All records that follow are to be output exactly.

▸ LISTED RECORDS:
● ● ● ● ●
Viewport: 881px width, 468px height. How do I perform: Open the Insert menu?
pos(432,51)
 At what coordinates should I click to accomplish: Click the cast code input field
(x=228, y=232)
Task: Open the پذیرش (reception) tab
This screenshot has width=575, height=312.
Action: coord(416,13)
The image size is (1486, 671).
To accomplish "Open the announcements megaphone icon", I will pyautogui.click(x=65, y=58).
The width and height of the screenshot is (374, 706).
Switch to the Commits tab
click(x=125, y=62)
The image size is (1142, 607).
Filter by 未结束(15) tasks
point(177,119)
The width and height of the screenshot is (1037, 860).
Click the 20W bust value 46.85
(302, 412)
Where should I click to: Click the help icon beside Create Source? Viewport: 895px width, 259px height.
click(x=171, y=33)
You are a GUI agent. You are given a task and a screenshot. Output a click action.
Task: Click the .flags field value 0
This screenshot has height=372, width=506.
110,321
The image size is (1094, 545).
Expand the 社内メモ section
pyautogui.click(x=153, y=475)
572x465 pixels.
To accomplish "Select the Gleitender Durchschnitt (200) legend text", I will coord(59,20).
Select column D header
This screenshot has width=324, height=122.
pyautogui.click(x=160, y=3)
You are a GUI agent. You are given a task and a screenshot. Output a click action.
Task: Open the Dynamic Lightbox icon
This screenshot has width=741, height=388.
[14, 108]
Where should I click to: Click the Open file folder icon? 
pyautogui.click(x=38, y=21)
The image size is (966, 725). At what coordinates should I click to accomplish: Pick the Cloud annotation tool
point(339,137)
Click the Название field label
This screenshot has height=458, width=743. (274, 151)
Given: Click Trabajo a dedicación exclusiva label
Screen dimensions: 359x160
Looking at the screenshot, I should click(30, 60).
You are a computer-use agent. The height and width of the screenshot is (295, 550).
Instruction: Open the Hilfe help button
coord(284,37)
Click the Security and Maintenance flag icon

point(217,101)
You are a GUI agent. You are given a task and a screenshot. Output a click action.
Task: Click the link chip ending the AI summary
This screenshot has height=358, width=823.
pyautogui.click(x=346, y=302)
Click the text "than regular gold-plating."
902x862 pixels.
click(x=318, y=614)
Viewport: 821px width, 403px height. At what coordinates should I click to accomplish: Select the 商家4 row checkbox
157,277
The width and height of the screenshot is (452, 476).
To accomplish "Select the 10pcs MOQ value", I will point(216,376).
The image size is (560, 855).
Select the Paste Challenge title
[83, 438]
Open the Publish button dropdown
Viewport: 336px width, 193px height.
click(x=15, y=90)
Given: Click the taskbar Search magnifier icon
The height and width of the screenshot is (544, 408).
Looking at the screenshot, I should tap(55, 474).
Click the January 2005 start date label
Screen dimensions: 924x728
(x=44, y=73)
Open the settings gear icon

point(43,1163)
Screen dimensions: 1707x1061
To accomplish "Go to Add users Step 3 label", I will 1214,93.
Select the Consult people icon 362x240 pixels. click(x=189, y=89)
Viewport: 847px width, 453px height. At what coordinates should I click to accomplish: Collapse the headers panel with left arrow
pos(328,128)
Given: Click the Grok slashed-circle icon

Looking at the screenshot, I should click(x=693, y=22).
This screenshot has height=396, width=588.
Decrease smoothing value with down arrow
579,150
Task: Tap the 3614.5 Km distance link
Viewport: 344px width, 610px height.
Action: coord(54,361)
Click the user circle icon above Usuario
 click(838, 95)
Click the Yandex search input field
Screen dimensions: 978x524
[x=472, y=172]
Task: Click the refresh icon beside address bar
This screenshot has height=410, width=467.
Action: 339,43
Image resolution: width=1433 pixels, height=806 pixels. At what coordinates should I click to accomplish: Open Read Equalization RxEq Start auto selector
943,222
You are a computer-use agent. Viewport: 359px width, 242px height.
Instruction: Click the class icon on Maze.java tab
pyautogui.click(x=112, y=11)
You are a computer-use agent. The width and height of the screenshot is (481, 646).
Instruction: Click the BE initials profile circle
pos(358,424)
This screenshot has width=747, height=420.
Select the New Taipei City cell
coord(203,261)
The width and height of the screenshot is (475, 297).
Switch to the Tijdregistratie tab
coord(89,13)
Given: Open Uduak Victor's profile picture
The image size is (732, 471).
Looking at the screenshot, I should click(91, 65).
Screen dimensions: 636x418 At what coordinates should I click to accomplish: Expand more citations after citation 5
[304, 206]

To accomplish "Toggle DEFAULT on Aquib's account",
● ● ● ● ●
▸ ANSWER SECTION:
Viewport: 881px width, 468px height. How do I perform: Open the Insert menu?
pos(432,51)
 At what coordinates should I click to accomplish: Click the cast code input field
(x=228, y=232)
Task: Open the پذیرش (reception) tab
This screenshot has width=575, height=312.
Action: coord(416,13)
The image size is (1486, 671).
To accomplish "Open the announcements megaphone icon", I will pyautogui.click(x=65, y=58).
The width and height of the screenshot is (374, 706).
Switch to the Commits tab
click(x=125, y=62)
The image size is (1142, 607).
Filter by 未结束(15) tasks
point(177,119)
The width and height of the screenshot is (1037, 860).
Click the 20W bust value 46.85
(302, 412)
Where should I click to: Click the help icon beside Create Source? Viewport: 895px width, 259px height.
click(x=171, y=33)
You are a GUI agent. You are given a task and a screenshot. Output a click action.
Task: Click the .flags field value 0
This screenshot has height=372, width=506.
110,321
The image size is (1094, 545).
Expand the 社内メモ section
pyautogui.click(x=153, y=475)
572x465 pixels.
To accomplish "Select the Gleitender Durchschnitt (200) legend text", I will coord(59,20).
Select column D header
This screenshot has width=324, height=122.
pyautogui.click(x=160, y=3)
You are a GUI agent. You are given a task and a screenshot. Output a click action.
Task: Open the Dynamic Lightbox icon
This screenshot has width=741, height=388.
[14, 108]
Where should I click to: Click the Open file folder icon? 
pyautogui.click(x=38, y=21)
The image size is (966, 725). At what coordinates should I click to accomplish: Pick the Cloud annotation tool
point(339,137)
Click the Название field label
This screenshot has height=458, width=743. (274, 151)
Given: Click Trabajo a dedicación exclusiva label
Screen dimensions: 359x160
Looking at the screenshot, I should click(30, 60).
You are a computer-use agent. The height and width of the screenshot is (295, 550).
Instruction: Open the Hilfe help button
coord(284,37)
Click the Security and Maintenance flag icon

point(217,101)
You are a GUI agent. You are given a task and a screenshot. Output a click action.
Task: Click the link chip ending the AI summary
This screenshot has height=358, width=823.
pyautogui.click(x=346, y=302)
Click the text "than regular gold-plating."
902x862 pixels.
click(x=318, y=614)
Viewport: 821px width, 403px height. At what coordinates should I click to accomplish: Select the 商家4 row checkbox
157,277
The width and height of the screenshot is (452, 476).
To accomplish "Select the 10pcs MOQ value", I will point(216,376).
The image size is (560, 855).
Select the Paste Challenge title
[83, 438]
Open the Publish button dropdown
Viewport: 336px width, 193px height.
click(x=15, y=90)
Given: Click the taskbar Search magnifier icon
The height and width of the screenshot is (544, 408).
Looking at the screenshot, I should tap(55, 474).
Click the January 2005 start date label
Screen dimensions: 924x728
(x=44, y=73)
Open the settings gear icon

point(43,1163)
Screen dimensions: 1707x1061
To accomplish "Go to Add users Step 3 label", I will 1214,93.
Select the Consult people icon 362x240 pixels. click(x=189, y=89)
Viewport: 847px width, 453px height. At what coordinates should I click to accomplish: Collapse the headers panel with left arrow
pos(328,128)
Given: Click the Grok slashed-circle icon

Looking at the screenshot, I should click(x=693, y=22).
This screenshot has height=396, width=588.
Decrease smoothing value with down arrow
579,150
Task: Tap the 3614.5 Km distance link
Viewport: 344px width, 610px height.
Action: coord(54,361)
Click the user circle icon above Usuario
 click(838, 95)
Click the Yandex search input field
Screen dimensions: 978x524
[x=472, y=172]
Task: Click the refresh icon beside address bar
This screenshot has height=410, width=467.
Action: 339,43
Image resolution: width=1433 pixels, height=806 pixels. At what coordinates should I click to accomplish: Open Read Equalization RxEq Start auto selector
943,222
You are a computer-use agent. Viewport: 359px width, 242px height.
Instruction: Click the class icon on Maze.java tab
pyautogui.click(x=112, y=11)
You are a computer-use agent. The width and height of the screenshot is (481, 646).
Instruction: Click the BE initials profile circle
pos(358,424)
This screenshot has width=747, height=420.
Select the New Taipei City cell
coord(203,261)
The width and height of the screenshot is (475, 297).
Switch to the Tijdregistratie tab
coord(89,13)
Given: Open Uduak Victor's profile picture
The image size is (732, 471).
Looking at the screenshot, I should click(91, 65).
Screen dimensions: 636x418 At what coordinates should I click to accomplish: Expand more citations after citation 5
[304, 206]

To accomplish "Toggle DEFAULT on Aquib's account",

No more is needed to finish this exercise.